Why is Doyne unhappy with the way most conventional economists see the world? In his own work, Doyne models complex systems with millions of interacting agents. He sees a parallel between his economic models and meteorological models of the weather. Chaotic systems never return to a single point: they keep moving in ways that, although deterministic, are nevertheless unpredictable.

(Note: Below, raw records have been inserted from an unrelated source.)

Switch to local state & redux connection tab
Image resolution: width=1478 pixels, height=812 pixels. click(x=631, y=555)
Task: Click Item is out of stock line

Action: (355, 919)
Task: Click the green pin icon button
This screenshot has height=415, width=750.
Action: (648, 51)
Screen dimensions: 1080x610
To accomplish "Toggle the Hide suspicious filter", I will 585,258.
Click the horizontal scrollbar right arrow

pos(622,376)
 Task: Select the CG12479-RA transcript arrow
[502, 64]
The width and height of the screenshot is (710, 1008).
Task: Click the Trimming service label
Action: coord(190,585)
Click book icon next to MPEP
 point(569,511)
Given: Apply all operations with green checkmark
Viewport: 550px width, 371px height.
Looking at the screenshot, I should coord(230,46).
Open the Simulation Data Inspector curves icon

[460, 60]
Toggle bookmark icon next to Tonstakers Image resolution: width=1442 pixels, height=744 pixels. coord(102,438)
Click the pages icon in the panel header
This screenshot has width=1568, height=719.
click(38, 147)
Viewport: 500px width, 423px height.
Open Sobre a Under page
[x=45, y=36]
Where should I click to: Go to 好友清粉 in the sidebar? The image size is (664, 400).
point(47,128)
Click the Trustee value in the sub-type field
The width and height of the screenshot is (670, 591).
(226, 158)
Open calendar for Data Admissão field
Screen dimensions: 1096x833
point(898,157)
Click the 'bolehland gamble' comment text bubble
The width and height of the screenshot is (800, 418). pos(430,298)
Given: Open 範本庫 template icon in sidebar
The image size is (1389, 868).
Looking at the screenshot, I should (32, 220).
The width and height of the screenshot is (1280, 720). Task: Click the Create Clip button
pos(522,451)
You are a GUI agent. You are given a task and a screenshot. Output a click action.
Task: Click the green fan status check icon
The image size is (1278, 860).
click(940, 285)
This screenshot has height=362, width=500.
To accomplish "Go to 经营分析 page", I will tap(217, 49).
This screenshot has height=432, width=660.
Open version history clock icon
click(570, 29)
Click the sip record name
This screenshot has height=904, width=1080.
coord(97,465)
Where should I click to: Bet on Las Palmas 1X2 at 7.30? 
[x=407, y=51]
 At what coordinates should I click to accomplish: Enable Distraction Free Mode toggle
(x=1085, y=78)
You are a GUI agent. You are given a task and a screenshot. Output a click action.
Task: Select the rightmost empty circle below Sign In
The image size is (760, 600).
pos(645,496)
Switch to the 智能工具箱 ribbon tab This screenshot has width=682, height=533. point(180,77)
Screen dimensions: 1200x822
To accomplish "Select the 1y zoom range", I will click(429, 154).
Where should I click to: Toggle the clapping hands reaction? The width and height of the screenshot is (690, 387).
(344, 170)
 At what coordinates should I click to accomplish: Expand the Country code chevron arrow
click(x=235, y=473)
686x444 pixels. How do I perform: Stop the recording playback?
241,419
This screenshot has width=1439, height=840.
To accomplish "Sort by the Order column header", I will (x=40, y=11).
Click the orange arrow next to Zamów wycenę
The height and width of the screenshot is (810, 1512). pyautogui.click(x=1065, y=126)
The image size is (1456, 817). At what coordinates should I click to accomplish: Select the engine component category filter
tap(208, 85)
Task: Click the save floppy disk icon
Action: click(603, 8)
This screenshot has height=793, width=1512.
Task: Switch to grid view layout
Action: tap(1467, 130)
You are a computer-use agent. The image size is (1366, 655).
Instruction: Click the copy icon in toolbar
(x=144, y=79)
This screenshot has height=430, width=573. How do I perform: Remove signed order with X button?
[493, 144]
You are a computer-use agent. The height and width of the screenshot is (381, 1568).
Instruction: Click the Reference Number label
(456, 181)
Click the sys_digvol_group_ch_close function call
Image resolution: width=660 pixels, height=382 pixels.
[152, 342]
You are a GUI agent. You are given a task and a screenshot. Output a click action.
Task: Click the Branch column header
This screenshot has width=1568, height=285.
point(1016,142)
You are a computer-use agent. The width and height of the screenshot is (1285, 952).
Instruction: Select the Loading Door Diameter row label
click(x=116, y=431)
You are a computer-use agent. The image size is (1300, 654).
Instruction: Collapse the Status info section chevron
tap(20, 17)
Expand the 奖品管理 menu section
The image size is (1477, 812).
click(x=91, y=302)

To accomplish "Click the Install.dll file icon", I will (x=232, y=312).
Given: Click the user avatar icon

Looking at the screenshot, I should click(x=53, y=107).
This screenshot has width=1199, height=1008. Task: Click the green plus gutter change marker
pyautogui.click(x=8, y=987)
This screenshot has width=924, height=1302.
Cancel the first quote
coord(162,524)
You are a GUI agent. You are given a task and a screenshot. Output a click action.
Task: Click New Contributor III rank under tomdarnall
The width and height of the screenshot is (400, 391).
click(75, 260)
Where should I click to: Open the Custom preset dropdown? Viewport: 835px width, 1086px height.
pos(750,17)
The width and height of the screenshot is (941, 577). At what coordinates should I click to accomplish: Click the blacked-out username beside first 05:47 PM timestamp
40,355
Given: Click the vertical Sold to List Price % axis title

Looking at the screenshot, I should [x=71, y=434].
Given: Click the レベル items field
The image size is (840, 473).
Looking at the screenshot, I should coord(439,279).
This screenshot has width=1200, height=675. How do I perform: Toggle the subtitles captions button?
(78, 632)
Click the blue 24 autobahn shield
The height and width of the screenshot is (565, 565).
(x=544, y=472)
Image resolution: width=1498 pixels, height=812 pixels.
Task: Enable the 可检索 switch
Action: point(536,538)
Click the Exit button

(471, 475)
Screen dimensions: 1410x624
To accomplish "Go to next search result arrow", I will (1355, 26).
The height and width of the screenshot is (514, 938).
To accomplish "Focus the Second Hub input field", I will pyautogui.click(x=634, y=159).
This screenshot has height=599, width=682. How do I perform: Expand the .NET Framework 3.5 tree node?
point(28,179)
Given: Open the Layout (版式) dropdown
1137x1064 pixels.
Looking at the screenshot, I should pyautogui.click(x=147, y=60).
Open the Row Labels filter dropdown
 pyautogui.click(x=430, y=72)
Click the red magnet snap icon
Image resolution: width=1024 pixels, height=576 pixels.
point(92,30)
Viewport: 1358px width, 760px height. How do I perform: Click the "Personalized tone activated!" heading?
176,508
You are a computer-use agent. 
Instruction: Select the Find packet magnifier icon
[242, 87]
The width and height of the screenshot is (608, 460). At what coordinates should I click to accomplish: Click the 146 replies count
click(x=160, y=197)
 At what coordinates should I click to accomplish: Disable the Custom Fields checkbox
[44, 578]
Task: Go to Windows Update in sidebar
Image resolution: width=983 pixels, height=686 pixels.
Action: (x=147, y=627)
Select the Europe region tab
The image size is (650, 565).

In How the Economy Works, I argued that the rocking horse metaphor is a very bad approximation to a chaotic system because it makes a strong prediction that is contradicted by data. The rocking horse, if struck just once, always returns to the same point. The data do not. The US unemployment rate has wandered randomly between 3% and 25% but it does not return to a single point. Central Bank economists construct rocking horse models in which the unemployment rate fluctuates around a unique rate that they call the natural rate of unemployment. The natural rate of unemployment is a myth that does not, and has never, existed in the data.
The rocking horse is the wrong way to approximate a complex dynamical system. Is there a better one? I believe so. In my book How the Economy Works I provide an alternative narrative that I call the windy-boat metaphor. In this narrative, the economy is a sailboat on the ocean with a broken rudder. The wind blows the boat here and there and after a strong gust it never returns to the same point. The windy-boat metaphor leads to approximations to complex systems that, although simple, do not predict that the system is self-stabilizing. Instead it leads to models that display what mathematicians call hysteresis. Perhaps we will eventually have good models of the non-linear dynamics of real world economies. In the meantime, our simple models should provide good approximations to those dynamics that are not obviously contradicted by the facts.
Conventional macroeconomists approximate the world with the rocking horse model. That is one way of cutting the Gordian knot of complexity theory. But, as Doyne points out, it leads to some pretty silly conclusions. In my work, I replace the rocking horse model with a simple alternative. The windy-boat metaphor makes sense of chaos. It predicts many of the simple correlations we see in data and it provides a viable model of real-world economies that fits the facts.